When you can no longer ignore your unhealthy marriage, do you wonder why you are inclined to stick it out while your neighbor has bitten the bullet and separated or filed for divorce? Is it because they live by the mantra “Life is Not a Dress Rehearsal” and they are seeking happiness for themselves in the next act? Is it for their children? Or is it financial troubles – as all the financial advisors will suggest?
According to a new survey that Sodoma Law administered among clients, potential clients, and other separated or divorced parents, the results were surprising. We learned that, despite popular belief, money is not always the root cause. Instead, the main concern was consistently how their children will fare after the decision is made.

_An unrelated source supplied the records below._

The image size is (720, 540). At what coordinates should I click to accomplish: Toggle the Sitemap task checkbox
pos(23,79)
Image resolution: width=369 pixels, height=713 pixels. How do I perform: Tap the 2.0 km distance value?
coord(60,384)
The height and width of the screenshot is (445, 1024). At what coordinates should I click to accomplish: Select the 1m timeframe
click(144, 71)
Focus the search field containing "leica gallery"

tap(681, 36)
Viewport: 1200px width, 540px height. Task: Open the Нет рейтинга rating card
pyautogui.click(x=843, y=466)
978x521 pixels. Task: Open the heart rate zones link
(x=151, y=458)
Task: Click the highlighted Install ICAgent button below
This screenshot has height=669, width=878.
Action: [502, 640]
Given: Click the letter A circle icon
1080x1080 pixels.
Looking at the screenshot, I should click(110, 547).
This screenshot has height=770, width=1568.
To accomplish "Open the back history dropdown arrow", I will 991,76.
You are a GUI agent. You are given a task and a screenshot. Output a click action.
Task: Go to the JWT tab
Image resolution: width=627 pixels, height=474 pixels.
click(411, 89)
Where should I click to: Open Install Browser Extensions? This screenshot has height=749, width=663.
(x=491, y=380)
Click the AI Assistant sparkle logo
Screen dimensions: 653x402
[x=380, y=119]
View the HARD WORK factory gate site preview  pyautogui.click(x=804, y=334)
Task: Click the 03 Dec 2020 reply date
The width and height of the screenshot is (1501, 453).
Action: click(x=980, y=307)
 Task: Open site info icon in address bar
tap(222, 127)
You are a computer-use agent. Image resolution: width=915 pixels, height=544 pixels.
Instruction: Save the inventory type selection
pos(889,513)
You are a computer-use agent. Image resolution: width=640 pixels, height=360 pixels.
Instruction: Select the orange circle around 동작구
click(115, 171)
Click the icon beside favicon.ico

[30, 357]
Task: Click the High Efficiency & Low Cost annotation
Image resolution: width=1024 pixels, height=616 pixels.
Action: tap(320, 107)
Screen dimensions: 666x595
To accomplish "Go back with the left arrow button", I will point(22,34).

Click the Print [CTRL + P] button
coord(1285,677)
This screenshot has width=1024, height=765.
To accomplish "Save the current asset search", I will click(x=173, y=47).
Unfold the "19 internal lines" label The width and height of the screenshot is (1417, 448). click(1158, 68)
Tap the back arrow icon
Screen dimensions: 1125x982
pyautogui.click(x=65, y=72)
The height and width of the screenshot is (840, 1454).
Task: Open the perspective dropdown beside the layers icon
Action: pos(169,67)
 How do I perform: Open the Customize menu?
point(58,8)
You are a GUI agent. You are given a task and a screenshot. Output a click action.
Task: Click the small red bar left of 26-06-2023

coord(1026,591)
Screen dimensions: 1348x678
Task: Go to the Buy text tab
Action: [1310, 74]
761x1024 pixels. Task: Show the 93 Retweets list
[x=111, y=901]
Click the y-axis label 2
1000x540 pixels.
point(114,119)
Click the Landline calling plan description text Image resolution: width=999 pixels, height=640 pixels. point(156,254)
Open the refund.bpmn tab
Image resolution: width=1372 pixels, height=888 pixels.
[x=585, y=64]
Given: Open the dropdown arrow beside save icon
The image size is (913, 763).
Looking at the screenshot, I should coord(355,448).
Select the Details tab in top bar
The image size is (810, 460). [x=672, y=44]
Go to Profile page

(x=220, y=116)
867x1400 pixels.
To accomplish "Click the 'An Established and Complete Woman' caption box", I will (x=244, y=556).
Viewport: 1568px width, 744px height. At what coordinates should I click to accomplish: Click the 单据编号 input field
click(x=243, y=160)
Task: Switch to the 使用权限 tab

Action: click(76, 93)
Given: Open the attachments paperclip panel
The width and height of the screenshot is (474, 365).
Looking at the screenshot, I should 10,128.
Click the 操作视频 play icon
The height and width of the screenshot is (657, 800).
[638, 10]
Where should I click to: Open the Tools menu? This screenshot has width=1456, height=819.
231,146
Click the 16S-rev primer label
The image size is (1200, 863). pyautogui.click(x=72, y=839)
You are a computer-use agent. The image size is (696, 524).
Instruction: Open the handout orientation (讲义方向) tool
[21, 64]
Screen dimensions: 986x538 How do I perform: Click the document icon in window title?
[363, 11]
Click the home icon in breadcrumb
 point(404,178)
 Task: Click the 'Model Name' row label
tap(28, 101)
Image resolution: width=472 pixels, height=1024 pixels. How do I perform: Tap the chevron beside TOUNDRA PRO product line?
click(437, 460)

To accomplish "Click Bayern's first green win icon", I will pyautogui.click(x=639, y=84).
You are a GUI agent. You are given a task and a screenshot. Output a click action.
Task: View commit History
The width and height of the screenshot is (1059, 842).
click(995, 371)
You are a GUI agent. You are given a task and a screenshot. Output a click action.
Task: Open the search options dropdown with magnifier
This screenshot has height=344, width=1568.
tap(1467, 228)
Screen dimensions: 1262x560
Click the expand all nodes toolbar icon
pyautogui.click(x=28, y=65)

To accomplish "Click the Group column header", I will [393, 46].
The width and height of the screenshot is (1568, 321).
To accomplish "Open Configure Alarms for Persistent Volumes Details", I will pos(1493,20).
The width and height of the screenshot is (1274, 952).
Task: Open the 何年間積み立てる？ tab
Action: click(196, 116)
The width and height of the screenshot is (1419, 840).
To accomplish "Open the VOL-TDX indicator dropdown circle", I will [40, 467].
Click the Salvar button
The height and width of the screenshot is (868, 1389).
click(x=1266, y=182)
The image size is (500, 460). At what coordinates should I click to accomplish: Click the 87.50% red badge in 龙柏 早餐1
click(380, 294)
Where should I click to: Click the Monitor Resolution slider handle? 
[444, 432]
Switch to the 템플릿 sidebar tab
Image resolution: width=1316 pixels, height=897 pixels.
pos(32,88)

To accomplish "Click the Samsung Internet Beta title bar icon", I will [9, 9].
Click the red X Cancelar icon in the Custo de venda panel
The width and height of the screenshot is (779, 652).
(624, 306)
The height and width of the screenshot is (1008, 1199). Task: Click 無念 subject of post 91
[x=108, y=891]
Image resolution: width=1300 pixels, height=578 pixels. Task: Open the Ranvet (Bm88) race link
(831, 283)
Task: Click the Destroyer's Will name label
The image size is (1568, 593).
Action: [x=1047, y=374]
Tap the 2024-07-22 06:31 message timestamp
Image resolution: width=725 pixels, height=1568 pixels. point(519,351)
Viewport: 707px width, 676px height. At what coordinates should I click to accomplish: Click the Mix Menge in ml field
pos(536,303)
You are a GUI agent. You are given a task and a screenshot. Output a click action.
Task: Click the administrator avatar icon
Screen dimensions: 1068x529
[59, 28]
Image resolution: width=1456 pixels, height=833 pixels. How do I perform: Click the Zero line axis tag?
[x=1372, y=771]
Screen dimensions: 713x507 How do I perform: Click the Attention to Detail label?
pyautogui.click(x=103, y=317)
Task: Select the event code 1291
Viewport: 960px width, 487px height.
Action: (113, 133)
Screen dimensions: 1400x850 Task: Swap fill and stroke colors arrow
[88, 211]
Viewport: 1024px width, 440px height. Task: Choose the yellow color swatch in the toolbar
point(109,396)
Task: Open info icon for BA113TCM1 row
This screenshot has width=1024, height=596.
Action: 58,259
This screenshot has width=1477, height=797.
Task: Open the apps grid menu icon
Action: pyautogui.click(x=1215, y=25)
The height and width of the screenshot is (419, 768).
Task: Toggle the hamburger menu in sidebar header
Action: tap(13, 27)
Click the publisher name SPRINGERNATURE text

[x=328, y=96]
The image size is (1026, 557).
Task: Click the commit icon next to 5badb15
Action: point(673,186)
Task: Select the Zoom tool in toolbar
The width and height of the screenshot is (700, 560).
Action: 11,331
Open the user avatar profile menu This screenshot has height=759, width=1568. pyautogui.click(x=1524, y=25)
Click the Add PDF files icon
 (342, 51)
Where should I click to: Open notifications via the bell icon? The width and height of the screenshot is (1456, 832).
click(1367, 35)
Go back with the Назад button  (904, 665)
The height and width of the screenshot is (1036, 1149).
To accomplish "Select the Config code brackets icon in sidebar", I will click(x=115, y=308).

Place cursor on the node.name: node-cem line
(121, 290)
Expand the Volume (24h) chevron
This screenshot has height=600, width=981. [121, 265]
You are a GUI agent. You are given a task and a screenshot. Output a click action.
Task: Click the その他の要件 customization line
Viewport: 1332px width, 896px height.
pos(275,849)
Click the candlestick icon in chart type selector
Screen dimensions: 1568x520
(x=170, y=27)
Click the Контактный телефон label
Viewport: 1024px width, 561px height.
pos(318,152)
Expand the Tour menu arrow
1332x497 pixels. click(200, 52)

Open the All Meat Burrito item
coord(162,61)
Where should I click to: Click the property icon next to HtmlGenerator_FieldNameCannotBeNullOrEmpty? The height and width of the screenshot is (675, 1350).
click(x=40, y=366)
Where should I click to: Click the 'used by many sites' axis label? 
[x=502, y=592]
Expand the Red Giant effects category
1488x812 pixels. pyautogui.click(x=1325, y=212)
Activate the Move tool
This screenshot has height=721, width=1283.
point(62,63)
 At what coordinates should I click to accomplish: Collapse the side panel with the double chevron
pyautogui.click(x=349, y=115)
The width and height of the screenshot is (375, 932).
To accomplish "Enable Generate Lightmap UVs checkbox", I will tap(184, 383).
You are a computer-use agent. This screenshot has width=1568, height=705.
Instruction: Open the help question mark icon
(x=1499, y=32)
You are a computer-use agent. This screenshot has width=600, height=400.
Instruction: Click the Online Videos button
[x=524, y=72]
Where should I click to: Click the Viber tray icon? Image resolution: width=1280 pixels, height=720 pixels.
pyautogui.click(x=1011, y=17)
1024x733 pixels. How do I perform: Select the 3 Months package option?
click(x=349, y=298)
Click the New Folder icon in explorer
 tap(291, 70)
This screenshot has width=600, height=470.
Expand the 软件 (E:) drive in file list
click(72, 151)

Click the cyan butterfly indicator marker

Having been asked the question by so many: What causes divorce? Sodoma Law surveyed more than 100 anonymous men and women in the Charlotte area. We asked each surveyed to identify first whether he or she was initiating the separation or whether he or she was being forced to separate.
The top two concerns of those who actually initiated divorce proceedings were 1) children’s psychological well-being and 2) other child custody issues.
The concerns that followed were 3) losing companionship, 4) financial support, 5) damage to the family reputation, and 6) inability to afford an attorney. Indeed, seven out of ten said these factors slowed their decisions, with twenty-two percent (22 %) waiting more than two (2) years to move forward with the process of separation and divorce.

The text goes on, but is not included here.